She enrolled in Eastside College Preparatory School in East Palo Alto, California, which helps first-generation students enroll and earn a degree. She fostered her passion for STEM by taking science classes and participating in national math competitions.
But during her sophomore year, Tostado hit a roadblock. Her computer science class became so difficult that she asked her vice principal if she could withdraw. She was one of the few female students enrolled, and though computers were a field she was interested in pursuing after high school, she struggled with assignments while her classmates thrived.
“Before we could leave class, we would have these sort of exit slips to solve a problem. I just remember this dreadful feeling of, ‘I don’t know how to do this. I’m stuck.’ And this is your exit ticket to go to lunch and all my peers are leaving,” she said. “I was really feeling like this is not for me, like I’m just not getting it.”
Tostado credits Technovation, an international tech education nonprofit, for getting her back on track while reinvigorating her passion for STEM. The organization connects girls ages 8 to 18 with mentors who help them learn about coding, artificial intelligence and entrepreneurship in order to create mobile apps that address real-world problems.
“In high school, I had a very fixed mindset of, ‘I can’t do it. It’s not for me.’ Through the mentorship that I had in Technovation, that really sort of shifted,” Tostado said. “It’s not that I can’t do it, I just don’t know how to do it. And I need to figure out what I don’t know how to do, and what questions I need to ask to help me get there.”
Since 2006, Technovation has served more than 150,000 girls around the world, mostly through a free, annual international competition that challenges participants to find a problem in their community and build a mobile or web app to help solve it.
The organization has a network of chapters that work with mentors, volunteers and parents to help individual girls, or teams of up to five, create their projects over a period of several weeks.
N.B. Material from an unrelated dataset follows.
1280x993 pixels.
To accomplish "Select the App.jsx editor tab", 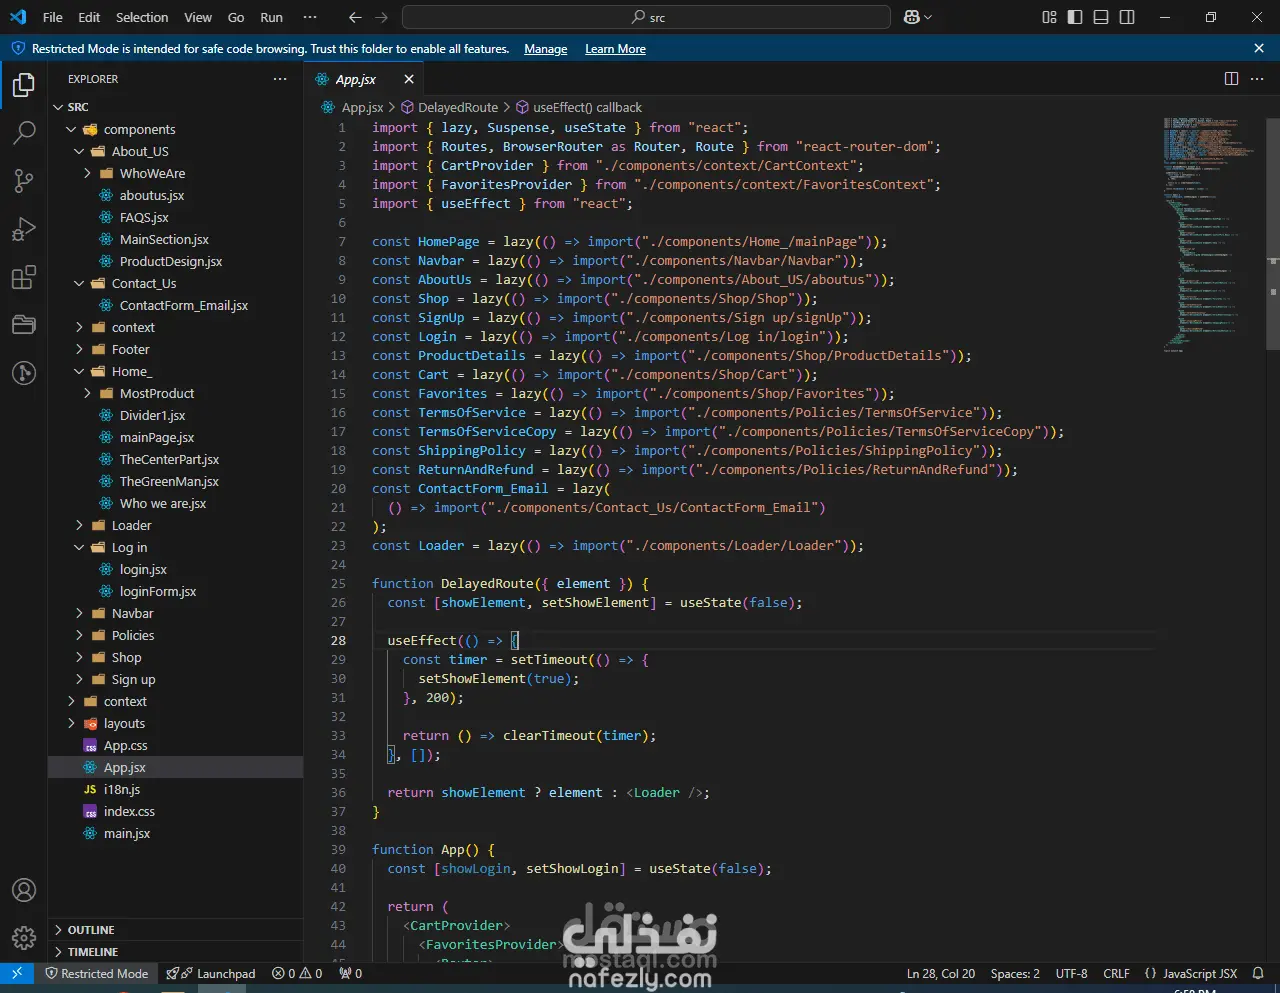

Last year, Technovation received more than 2,000 competition submissions from 7,500 girls.
Tara Chklovski founded Technovation, formerly named Iridescent, after witnessing the lack of women in STEM fields while working on a doctorate in aerospace engineering at the University of Southern California. It was a stark difference from her bachelor’s degree program in India, which had equal representation of men and women.
“There were two or three women in (my) entire Ph.D. program. So then you begin to notice, and you’re like, ‘Why is that?’ ” Chklovski said. “I think the thing that really surprised me was that women would sort of say with pride, ‘Oh, I don’t do math. I’m bad at math.’ And I’m like, ‘Why is that something that you’re saying so proudly?’ You don’t say, ‘I’m bad at reading, I can’t read a book.’ I think that was bothering me.”
A new international study from the American Institutes for Research shows that by age 6, kids already perceive boys to be better than girls at computer science and engineering. Among girls, such beliefs only grow more entrenched over time.
Chklovski left her doctorate program to create a nonprofit of her own. She eventually founded Technovation, which began as a school-based STEM program but shifted to serving girls internationally in 2010. The nonprofit launched its global competition in 2012 and has since focused on increasing women’s representation in technology industries, including artificial intelligence.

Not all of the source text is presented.